28 867
Wijziging van de titels 6, 7 en 8 van Boek 1 van het Burgerlijk Wetboek (aanpassing wettelijke gemeenschap van goederen)

nr. 13
BRIEF VAN DE MINISTER VAN JUSTITIE

Aan de Voorzitter van de Tweede Kamer der Staten-Generaal

Den Haag, 14 juni 2007

In het wetsvoorstel tot aanpassing van de wettelijke gemeenschap van goederen (28 867) zijn in het najaar van 2005 – na positieve advisering door de Raad van State – belangrijke wijzigingen aangebracht (Kamerstukken II 2005–2006, 28 867, nr. 9). Gelet op het feit dat sedertdien geruime tijd is verstreken, acht ik het met het oog op de mondelinge behandeling in uw Kamer nuttig, de hoofdlijnen van het wetsvoorstel nog eens beknopt uiteen te zetten.

In het wetsvoorstel staat de wettelijke gemeenschap van goederen centraal. Het wetsvoorstel handhaaft de gemeenschap van goederen als het basisstelsel van huwelijksvermogensrecht. Wel worden aanpassingen voorgesteld om aan te sluiten bij maatschappelijke ontwikkelingen, zoals de emancipatie van de vrouw, het feit dat veel vrouwen tijdens het huwelijk blijven werken en het gestegen aantal echtscheidingen. Ook wordt rekening gehouden met juridische ontwikkelingen, zoals het nieuwe erfrecht.

1. De gemeenschap van goederen omvat niet erfenissen en schenkingen

De wettelijke gemeenschap van goederen geldt voor echtgenoten die niet op huwelijkse voorwaarden trouwen. Voor het geregistreerd partnerschap geldt dit op overeenkomstige wijze. De wettelijke gemeenschap omvat alle goederen van de echtgenoten, met een klein aantal uitzonderingen. Thans vallen erfenissen en schenkingen slechts buiten de gemeenschap als de erflater of de schenker dat door middel van een uitsluitingsclausule heeft bepaald. Voorgesteld wordt om erfenissen en schenkingen van rechtswege buiten de gemeenschap te laten vallen, zodat zij voor de ontvangende echtgenoot privévermogen zullen zijn.
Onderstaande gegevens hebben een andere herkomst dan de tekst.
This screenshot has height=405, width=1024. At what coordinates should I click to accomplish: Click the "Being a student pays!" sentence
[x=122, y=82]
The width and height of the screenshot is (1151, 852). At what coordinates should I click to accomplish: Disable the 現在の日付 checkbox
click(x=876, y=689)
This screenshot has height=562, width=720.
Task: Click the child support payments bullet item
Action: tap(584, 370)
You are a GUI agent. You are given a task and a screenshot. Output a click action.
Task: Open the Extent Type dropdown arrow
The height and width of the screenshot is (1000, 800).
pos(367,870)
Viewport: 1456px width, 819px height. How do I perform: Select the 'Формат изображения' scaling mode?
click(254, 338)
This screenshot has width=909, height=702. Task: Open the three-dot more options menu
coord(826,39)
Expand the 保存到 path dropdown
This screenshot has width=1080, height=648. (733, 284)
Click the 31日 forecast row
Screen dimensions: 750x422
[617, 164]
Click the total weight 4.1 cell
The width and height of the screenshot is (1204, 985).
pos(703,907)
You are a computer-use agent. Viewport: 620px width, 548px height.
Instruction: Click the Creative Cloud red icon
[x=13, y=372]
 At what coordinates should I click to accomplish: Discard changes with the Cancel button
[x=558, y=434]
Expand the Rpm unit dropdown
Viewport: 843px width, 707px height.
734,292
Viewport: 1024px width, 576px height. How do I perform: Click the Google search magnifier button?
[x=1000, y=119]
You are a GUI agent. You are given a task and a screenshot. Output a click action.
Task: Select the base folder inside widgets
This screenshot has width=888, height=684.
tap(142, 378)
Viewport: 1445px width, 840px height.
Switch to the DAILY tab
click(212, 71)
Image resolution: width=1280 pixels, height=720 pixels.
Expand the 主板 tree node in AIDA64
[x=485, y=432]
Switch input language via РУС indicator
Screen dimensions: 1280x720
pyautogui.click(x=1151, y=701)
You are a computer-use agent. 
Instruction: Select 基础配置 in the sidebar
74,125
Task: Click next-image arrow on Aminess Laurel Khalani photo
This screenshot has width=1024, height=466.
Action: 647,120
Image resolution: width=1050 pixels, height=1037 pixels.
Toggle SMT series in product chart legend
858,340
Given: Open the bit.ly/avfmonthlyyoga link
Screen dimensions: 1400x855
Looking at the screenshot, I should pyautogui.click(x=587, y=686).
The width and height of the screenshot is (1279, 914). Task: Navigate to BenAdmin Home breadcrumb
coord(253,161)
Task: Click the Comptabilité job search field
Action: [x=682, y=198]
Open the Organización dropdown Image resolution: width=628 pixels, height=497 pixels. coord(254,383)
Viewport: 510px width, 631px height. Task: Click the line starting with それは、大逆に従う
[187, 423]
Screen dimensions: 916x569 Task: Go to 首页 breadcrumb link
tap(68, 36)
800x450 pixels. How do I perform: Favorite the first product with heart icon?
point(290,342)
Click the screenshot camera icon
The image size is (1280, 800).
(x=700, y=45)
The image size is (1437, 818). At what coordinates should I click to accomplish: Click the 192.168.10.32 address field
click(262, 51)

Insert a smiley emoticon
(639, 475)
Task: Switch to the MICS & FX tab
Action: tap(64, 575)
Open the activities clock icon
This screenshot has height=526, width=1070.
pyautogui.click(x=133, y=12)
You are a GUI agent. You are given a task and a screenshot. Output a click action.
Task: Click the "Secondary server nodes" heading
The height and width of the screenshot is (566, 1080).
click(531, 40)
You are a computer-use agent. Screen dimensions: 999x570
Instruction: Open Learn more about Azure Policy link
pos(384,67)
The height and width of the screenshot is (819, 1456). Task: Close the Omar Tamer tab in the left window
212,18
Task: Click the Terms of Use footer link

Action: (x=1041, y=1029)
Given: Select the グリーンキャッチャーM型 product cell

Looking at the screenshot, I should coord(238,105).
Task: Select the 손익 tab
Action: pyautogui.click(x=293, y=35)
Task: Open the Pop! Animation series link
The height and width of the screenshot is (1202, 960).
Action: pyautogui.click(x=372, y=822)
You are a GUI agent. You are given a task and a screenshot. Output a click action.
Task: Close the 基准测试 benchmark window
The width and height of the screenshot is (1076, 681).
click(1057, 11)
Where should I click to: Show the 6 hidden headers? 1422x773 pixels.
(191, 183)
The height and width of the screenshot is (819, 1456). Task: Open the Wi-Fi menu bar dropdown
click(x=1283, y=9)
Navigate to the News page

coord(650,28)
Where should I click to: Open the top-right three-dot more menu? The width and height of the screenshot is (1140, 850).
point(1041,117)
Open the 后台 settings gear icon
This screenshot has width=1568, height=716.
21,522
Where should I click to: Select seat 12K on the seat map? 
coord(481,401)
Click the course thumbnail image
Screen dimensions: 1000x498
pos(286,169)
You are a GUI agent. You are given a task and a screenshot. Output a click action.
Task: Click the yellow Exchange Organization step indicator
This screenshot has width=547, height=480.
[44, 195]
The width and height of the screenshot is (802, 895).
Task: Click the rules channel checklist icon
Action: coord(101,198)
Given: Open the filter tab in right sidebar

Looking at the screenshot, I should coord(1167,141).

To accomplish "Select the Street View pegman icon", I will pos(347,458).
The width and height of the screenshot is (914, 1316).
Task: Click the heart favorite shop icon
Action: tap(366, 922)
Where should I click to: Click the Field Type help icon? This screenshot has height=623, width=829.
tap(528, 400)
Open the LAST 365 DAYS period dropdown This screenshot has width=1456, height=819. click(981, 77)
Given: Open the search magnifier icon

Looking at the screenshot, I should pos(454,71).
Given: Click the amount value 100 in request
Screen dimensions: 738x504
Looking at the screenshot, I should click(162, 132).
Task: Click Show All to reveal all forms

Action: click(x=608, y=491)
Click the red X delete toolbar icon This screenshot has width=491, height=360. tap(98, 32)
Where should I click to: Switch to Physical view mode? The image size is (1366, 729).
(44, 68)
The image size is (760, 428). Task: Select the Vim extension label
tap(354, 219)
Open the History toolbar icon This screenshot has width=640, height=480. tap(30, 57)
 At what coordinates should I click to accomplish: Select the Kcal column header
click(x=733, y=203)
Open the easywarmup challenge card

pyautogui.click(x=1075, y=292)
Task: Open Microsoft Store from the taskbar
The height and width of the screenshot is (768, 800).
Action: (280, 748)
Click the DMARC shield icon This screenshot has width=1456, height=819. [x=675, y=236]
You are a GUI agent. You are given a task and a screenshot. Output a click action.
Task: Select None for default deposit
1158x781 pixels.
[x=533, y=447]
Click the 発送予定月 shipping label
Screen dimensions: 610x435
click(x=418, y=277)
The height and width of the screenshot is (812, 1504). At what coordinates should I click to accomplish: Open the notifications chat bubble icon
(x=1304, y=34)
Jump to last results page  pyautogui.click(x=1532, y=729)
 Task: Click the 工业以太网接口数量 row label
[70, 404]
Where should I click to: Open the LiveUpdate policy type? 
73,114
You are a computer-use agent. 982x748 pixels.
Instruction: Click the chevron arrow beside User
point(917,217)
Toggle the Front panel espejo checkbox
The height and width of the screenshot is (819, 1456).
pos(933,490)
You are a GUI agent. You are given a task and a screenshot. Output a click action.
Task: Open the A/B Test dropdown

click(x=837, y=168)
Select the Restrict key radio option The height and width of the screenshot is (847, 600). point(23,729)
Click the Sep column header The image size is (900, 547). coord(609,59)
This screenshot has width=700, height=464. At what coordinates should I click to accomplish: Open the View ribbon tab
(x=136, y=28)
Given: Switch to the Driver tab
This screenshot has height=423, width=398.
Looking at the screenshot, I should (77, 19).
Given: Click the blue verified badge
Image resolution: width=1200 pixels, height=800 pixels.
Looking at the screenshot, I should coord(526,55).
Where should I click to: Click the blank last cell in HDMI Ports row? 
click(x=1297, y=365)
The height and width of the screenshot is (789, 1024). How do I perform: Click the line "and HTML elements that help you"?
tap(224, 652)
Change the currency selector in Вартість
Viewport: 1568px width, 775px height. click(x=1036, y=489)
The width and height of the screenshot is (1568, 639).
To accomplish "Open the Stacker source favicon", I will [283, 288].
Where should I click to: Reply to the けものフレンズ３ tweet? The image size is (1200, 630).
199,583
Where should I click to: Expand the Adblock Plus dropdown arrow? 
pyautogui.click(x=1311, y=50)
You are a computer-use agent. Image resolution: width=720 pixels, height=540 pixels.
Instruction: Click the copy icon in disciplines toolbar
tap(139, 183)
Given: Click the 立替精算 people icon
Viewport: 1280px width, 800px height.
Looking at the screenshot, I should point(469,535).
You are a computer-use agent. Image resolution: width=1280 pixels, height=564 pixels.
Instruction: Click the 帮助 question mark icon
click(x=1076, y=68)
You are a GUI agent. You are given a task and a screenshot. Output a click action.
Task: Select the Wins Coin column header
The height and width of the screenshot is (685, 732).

In de praktijk worden testamenten en notariële schenkingsakten in de meeste gevallen voorzien van een uitsluitingsclausule. Aldus wordt aangesloten bij het nieuwe erfrecht, dat erop gericht is dat ook zonder testament een resultaat wordt bereikt dat in de meeste gevallen aansluit bij de wens van de erflater.

Aanvankelijk was een verdergaande beperking voorgesteld: ook de aanbreng ten huwelijk zou buiten de gemeenschap vallen. Deze beperking stuitte evenwel op bezwaren en is bij de tweede nota van wijziging geschrapt.

2. Afrekening van vergoedingsrechten niet langer beperkt tot nominaal bedrag

Naast de gemeenschap kan elk der echtgenoten ook privévermogen hebben. Tussen het gemeenschappelijk vermogen en deze privévermogens kunnen vergoedingsrechten ontstaan. Dit kan zich voordoen als uit privévermogen van de ene echtgenoot een goed wordt bekostigd dat behoort tot de gemeenschap of tot het privévermogen van de andere echtgenoot. Gedacht kan bijvoorbeeld worden aan de gemeenschappelijke woning waaraan door één van de echtgenoten met privémiddelen is bijgedragen. Vergoedingsrechten kunnen uiteraard ook een rol spelen als echtgenoten gehuwd zijn op huwelijkse voorwaarden.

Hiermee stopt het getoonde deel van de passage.